DIRECTIONS FOR THIS TASK: Print only the lines running from the line with "Task: Click the SUNY Oneonta school cell" to the final line below, both included, exactly as written and without the pictures.

"""

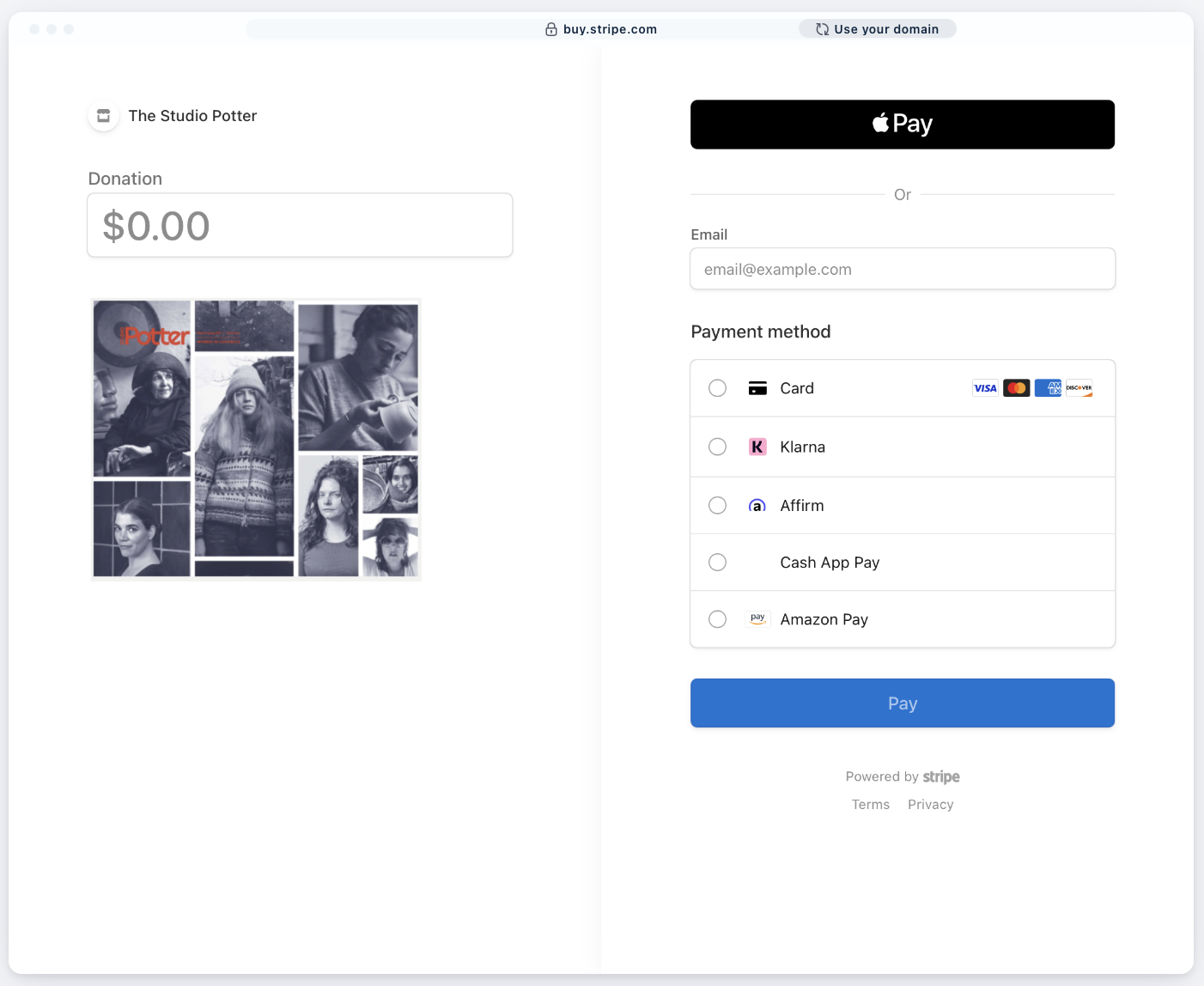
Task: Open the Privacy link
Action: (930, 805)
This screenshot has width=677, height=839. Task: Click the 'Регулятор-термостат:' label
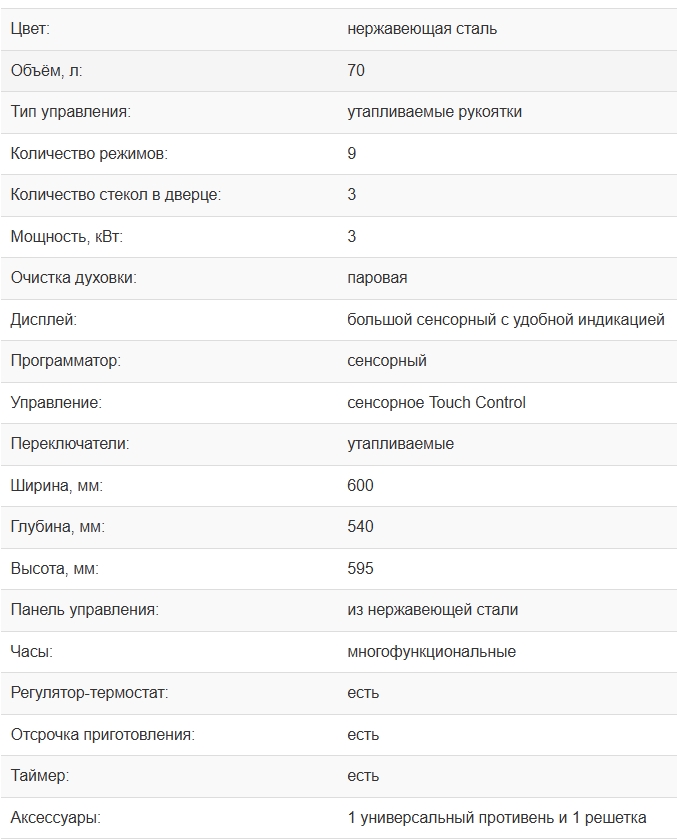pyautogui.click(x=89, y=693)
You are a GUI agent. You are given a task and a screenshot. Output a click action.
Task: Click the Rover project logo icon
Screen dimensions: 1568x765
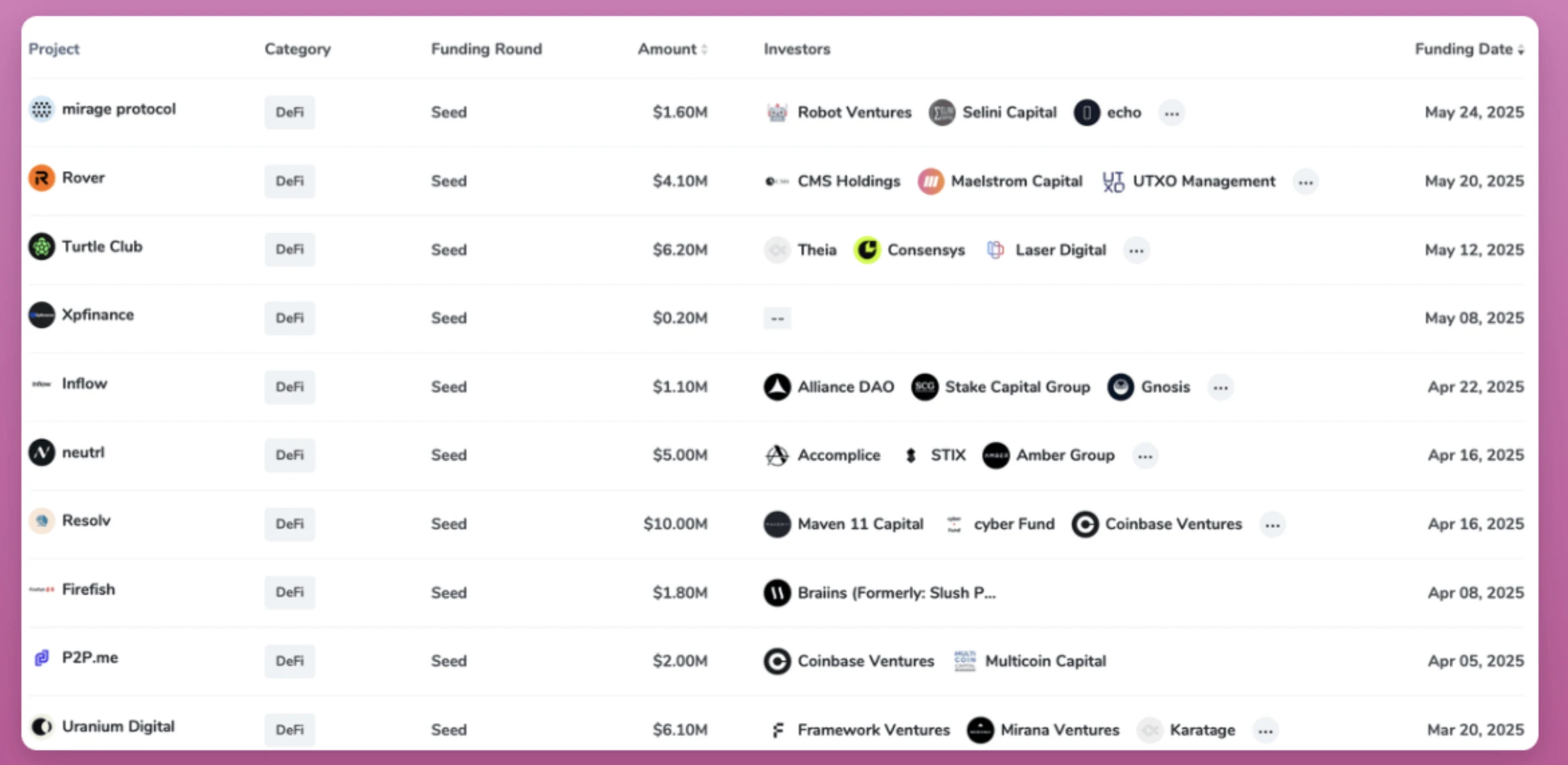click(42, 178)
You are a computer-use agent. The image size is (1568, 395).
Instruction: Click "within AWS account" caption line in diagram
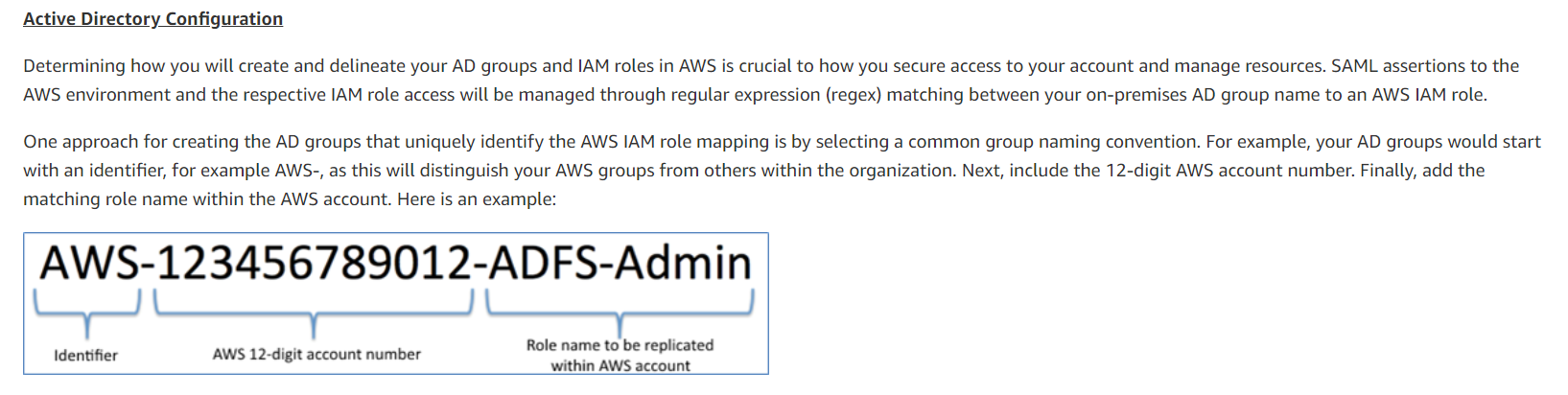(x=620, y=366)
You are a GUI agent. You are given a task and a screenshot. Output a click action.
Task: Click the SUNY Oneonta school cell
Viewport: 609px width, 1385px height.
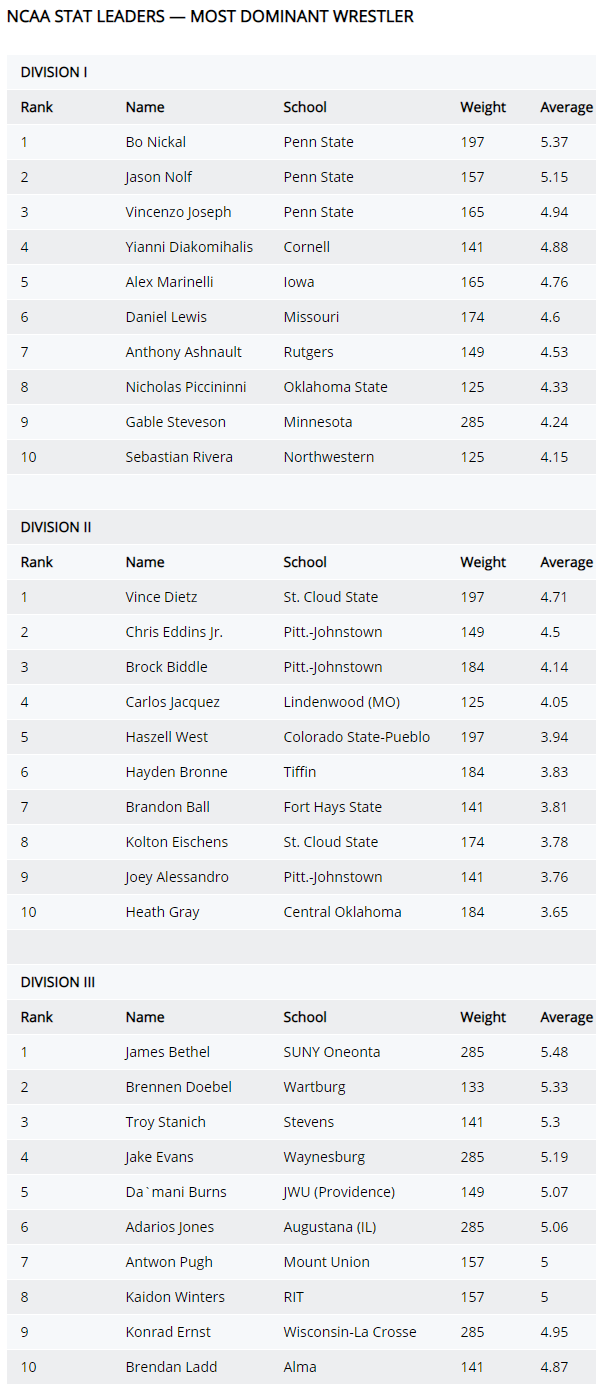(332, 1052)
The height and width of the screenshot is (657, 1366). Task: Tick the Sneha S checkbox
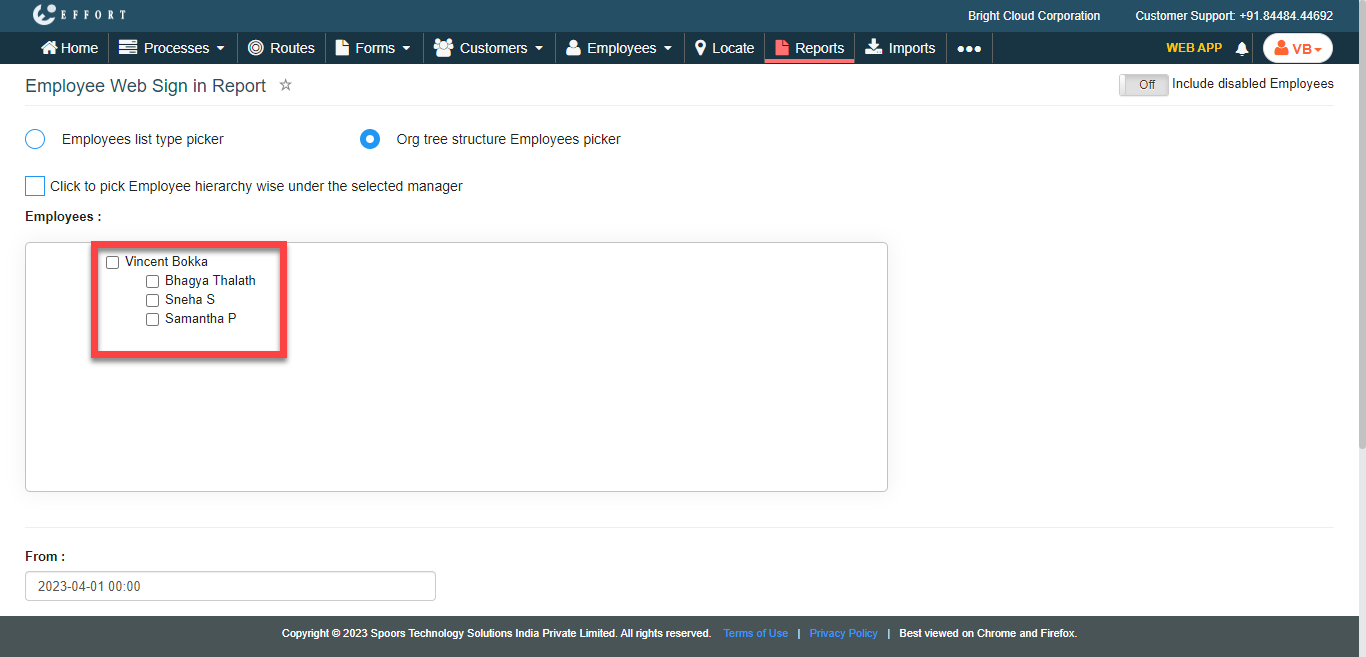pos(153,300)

"""

RESPONSE TO THIS EXERCISE:
Task: Click the SUNY Oneonta school cell
Viewport: 609px width, 1385px height.
(332, 1052)
The height and width of the screenshot is (657, 1366). Task: Tick the Sneha S checkbox
pos(153,300)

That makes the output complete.